## GOAL OF THE EXERCISE
The entries are given below. Output each one unchanged.

Dataset entries
__________
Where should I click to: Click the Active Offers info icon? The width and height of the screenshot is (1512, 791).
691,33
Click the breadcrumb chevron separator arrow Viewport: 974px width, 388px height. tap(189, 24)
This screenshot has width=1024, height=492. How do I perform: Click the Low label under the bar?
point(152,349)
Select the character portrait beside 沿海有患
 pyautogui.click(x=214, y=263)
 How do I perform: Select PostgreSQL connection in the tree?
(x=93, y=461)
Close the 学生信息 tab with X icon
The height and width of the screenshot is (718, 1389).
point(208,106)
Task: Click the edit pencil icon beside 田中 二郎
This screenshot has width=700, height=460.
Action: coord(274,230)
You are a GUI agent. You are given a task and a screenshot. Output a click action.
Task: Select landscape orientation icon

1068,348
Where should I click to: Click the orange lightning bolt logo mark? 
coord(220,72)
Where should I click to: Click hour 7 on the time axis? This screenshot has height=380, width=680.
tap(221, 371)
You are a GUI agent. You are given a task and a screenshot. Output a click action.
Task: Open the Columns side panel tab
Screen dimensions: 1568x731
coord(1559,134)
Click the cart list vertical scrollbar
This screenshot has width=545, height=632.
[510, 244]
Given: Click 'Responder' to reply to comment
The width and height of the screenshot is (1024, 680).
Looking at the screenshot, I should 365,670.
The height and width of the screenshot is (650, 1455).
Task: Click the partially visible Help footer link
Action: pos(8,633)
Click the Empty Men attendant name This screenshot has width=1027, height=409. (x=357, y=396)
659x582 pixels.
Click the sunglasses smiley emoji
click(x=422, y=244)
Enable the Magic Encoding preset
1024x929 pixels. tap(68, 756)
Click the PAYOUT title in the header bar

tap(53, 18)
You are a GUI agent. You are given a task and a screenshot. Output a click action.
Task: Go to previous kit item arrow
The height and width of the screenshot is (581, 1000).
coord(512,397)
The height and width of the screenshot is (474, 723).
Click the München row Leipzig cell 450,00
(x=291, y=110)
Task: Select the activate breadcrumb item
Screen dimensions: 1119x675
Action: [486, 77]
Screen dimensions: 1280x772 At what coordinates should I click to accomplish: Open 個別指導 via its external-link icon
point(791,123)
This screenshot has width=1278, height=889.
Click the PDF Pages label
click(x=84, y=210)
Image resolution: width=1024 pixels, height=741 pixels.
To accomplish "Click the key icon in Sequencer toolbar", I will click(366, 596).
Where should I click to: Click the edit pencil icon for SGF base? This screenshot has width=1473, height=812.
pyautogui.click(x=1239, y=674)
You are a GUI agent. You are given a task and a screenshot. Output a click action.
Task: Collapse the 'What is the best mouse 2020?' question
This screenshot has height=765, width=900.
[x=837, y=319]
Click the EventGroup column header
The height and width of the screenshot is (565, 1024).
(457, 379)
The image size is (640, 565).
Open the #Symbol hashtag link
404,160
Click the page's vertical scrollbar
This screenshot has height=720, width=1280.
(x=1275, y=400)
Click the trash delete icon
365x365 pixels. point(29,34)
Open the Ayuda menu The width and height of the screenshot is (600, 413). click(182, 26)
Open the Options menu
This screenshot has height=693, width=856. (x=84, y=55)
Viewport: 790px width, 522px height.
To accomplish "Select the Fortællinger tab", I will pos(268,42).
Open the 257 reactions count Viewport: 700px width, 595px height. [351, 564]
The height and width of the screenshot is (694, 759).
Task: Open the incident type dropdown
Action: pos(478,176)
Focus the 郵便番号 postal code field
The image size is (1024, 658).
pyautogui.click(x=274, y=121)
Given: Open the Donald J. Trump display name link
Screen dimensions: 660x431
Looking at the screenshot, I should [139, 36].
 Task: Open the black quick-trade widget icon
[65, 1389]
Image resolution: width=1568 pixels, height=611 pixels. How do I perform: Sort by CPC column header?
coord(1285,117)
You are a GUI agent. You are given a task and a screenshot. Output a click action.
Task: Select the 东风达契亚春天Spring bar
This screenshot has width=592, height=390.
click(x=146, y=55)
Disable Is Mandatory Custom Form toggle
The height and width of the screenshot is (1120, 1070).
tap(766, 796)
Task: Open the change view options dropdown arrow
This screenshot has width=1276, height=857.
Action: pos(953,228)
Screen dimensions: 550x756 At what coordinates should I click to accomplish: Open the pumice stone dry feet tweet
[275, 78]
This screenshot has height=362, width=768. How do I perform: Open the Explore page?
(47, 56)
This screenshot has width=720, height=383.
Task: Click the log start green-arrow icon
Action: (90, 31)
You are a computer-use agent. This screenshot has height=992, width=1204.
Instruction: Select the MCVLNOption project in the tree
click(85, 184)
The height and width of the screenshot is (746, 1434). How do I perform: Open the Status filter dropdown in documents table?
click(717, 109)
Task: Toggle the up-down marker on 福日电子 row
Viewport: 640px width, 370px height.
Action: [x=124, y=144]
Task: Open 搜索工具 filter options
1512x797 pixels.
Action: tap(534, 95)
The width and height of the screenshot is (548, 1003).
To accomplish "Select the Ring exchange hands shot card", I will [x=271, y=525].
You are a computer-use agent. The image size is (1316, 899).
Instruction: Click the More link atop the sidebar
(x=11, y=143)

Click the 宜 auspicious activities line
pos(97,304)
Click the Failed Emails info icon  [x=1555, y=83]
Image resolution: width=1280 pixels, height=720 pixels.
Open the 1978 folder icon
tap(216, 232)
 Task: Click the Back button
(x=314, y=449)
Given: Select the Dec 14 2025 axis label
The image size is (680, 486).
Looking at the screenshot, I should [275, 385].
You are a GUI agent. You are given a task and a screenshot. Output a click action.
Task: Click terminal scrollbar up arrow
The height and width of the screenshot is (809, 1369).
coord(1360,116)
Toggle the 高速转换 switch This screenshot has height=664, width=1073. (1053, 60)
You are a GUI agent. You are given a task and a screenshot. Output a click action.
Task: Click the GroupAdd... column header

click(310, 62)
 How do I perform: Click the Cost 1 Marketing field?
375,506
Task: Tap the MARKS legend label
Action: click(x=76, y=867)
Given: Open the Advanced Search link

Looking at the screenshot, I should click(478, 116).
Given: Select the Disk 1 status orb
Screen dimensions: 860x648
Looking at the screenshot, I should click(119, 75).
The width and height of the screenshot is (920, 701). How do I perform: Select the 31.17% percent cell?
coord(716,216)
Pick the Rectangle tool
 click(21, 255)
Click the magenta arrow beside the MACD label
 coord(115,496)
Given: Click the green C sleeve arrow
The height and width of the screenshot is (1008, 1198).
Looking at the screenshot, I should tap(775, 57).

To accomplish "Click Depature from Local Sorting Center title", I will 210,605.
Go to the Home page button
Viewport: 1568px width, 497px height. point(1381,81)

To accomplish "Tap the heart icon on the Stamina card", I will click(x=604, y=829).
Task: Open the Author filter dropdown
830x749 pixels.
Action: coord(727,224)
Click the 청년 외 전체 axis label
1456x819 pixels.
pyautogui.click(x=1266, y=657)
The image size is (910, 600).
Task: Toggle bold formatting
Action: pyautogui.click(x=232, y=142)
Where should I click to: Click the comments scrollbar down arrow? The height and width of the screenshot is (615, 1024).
__________
## EXERCISE SOLUTION
Where should I click to: Click the Active Offers info icon? The width and height of the screenshot is (1512, 791).
691,33
Click the breadcrumb chevron separator arrow Viewport: 974px width, 388px height. tap(189, 24)
This screenshot has width=1024, height=492. How do I perform: Click the Low label under the bar?
point(152,349)
Select the character portrait beside 沿海有患
 pyautogui.click(x=214, y=263)
 How do I perform: Select PostgreSQL connection in the tree?
(x=93, y=461)
Close the 学生信息 tab with X icon
The height and width of the screenshot is (718, 1389).
point(208,106)
Task: Click the edit pencil icon beside 田中 二郎
This screenshot has width=700, height=460.
Action: coord(274,230)
You are a GUI agent. You are given a task and a screenshot. Output a click action.
Task: Select landscape orientation icon

1068,348
Where should I click to: Click the orange lightning bolt logo mark? 
coord(220,72)
Where should I click to: Click hour 7 on the time axis? This screenshot has height=380, width=680.
tap(221, 371)
You are a GUI agent. You are given a task and a screenshot. Output a click action.
Task: Open the Columns side panel tab
Screen dimensions: 1568x731
coord(1559,134)
Click the cart list vertical scrollbar
This screenshot has width=545, height=632.
[510, 244]
Given: Click 'Responder' to reply to comment
The width and height of the screenshot is (1024, 680).
Looking at the screenshot, I should 365,670.
The height and width of the screenshot is (650, 1455).
Task: Click the partially visible Help footer link
Action: pos(8,633)
Click the Empty Men attendant name This screenshot has width=1027, height=409. (x=357, y=396)
659x582 pixels.
Click the sunglasses smiley emoji
click(x=422, y=244)
Enable the Magic Encoding preset
1024x929 pixels. tap(68, 756)
Click the PAYOUT title in the header bar

tap(53, 18)
You are a GUI agent. You are given a task and a screenshot. Output a click action.
Task: Go to previous kit item arrow
The height and width of the screenshot is (581, 1000).
coord(512,397)
The height and width of the screenshot is (474, 723).
Click the München row Leipzig cell 450,00
(x=291, y=110)
Task: Select the activate breadcrumb item
Screen dimensions: 1119x675
Action: [486, 77]
Screen dimensions: 1280x772 At what coordinates should I click to accomplish: Open 個別指導 via its external-link icon
point(791,123)
This screenshot has width=1278, height=889.
Click the PDF Pages label
click(x=84, y=210)
Image resolution: width=1024 pixels, height=741 pixels.
To accomplish "Click the key icon in Sequencer toolbar", I will click(366, 596).
Where should I click to: Click the edit pencil icon for SGF base? This screenshot has width=1473, height=812.
pyautogui.click(x=1239, y=674)
You are a GUI agent. You are given a task and a screenshot. Output a click action.
Task: Collapse the 'What is the best mouse 2020?' question
This screenshot has height=765, width=900.
[x=837, y=319]
Click the EventGroup column header
The height and width of the screenshot is (565, 1024).
(457, 379)
The image size is (640, 565).
Open the #Symbol hashtag link
404,160
Click the page's vertical scrollbar
This screenshot has height=720, width=1280.
(x=1275, y=400)
Click the trash delete icon
365x365 pixels. point(29,34)
Open the Ayuda menu The width and height of the screenshot is (600, 413). click(182, 26)
Open the Options menu
This screenshot has height=693, width=856. (x=84, y=55)
Viewport: 790px width, 522px height.
To accomplish "Select the Fortællinger tab", I will pos(268,42).
Open the 257 reactions count Viewport: 700px width, 595px height. [351, 564]
The height and width of the screenshot is (694, 759).
Task: Open the incident type dropdown
Action: pos(478,176)
Focus the 郵便番号 postal code field
The image size is (1024, 658).
pyautogui.click(x=274, y=121)
Given: Open the Donald J. Trump display name link
Screen dimensions: 660x431
Looking at the screenshot, I should [139, 36].
 Task: Open the black quick-trade widget icon
[65, 1389]
Image resolution: width=1568 pixels, height=611 pixels. How do I perform: Sort by CPC column header?
coord(1285,117)
You are a GUI agent. You are given a task and a screenshot. Output a click action.
Task: Select the 东风达契亚春天Spring bar
This screenshot has width=592, height=390.
click(x=146, y=55)
Disable Is Mandatory Custom Form toggle
The height and width of the screenshot is (1120, 1070).
tap(766, 796)
Task: Open the change view options dropdown arrow
This screenshot has width=1276, height=857.
Action: pos(953,228)
Screen dimensions: 550x756 At what coordinates should I click to accomplish: Open the pumice stone dry feet tweet
[275, 78]
This screenshot has height=362, width=768. How do I perform: Open the Explore page?
(47, 56)
This screenshot has width=720, height=383.
Task: Click the log start green-arrow icon
Action: (90, 31)
You are a computer-use agent. This screenshot has height=992, width=1204.
Instruction: Select the MCVLNOption project in the tree
click(85, 184)
The height and width of the screenshot is (746, 1434). How do I perform: Open the Status filter dropdown in documents table?
click(717, 109)
Task: Toggle the up-down marker on 福日电子 row
Viewport: 640px width, 370px height.
Action: [x=124, y=144]
Task: Open 搜索工具 filter options
1512x797 pixels.
Action: tap(534, 95)
The width and height of the screenshot is (548, 1003).
To accomplish "Select the Ring exchange hands shot card", I will [x=271, y=525].
You are a computer-use agent. The image size is (1316, 899).
Instruction: Click the More link atop the sidebar
(x=11, y=143)

Click the 宜 auspicious activities line
pos(97,304)
Click the Failed Emails info icon  [x=1555, y=83]
Image resolution: width=1280 pixels, height=720 pixels.
Open the 1978 folder icon
tap(216, 232)
 Task: Click the Back button
(x=314, y=449)
Given: Select the Dec 14 2025 axis label
The image size is (680, 486).
Looking at the screenshot, I should [275, 385].
You are a GUI agent. You are given a task and a screenshot. Output a click action.
Task: Click terminal scrollbar up arrow
The height and width of the screenshot is (809, 1369).
coord(1360,116)
Toggle the 高速转换 switch This screenshot has height=664, width=1073. (1053, 60)
You are a GUI agent. You are given a task and a screenshot. Output a click action.
Task: Click the GroupAdd... column header

click(310, 62)
 How do I perform: Click the Cost 1 Marketing field?
375,506
Task: Tap the MARKS legend label
Action: click(x=76, y=867)
Given: Open the Advanced Search link

Looking at the screenshot, I should click(478, 116).
Given: Select the Disk 1 status orb
Screen dimensions: 860x648
Looking at the screenshot, I should click(119, 75).
The width and height of the screenshot is (920, 701). How do I perform: Select the 31.17% percent cell?
coord(716,216)
Pick the Rectangle tool
 click(21, 255)
Click the magenta arrow beside the MACD label
 coord(115,496)
Given: Click the green C sleeve arrow
The height and width of the screenshot is (1008, 1198).
Looking at the screenshot, I should tap(775, 57).

To accomplish "Click Depature from Local Sorting Center title", I will 210,605.
Go to the Home page button
Viewport: 1568px width, 497px height. point(1381,81)

To accomplish "Tap the heart icon on the Stamina card", I will click(x=604, y=829).
Task: Open the Author filter dropdown
830x749 pixels.
Action: coord(727,224)
Click the 청년 외 전체 axis label
1456x819 pixels.
pyautogui.click(x=1266, y=657)
The image size is (910, 600).
Task: Toggle bold formatting
Action: pyautogui.click(x=232, y=142)
Where should I click to: Click the comments scrollbar down arrow? The height and width of the screenshot is (615, 1024).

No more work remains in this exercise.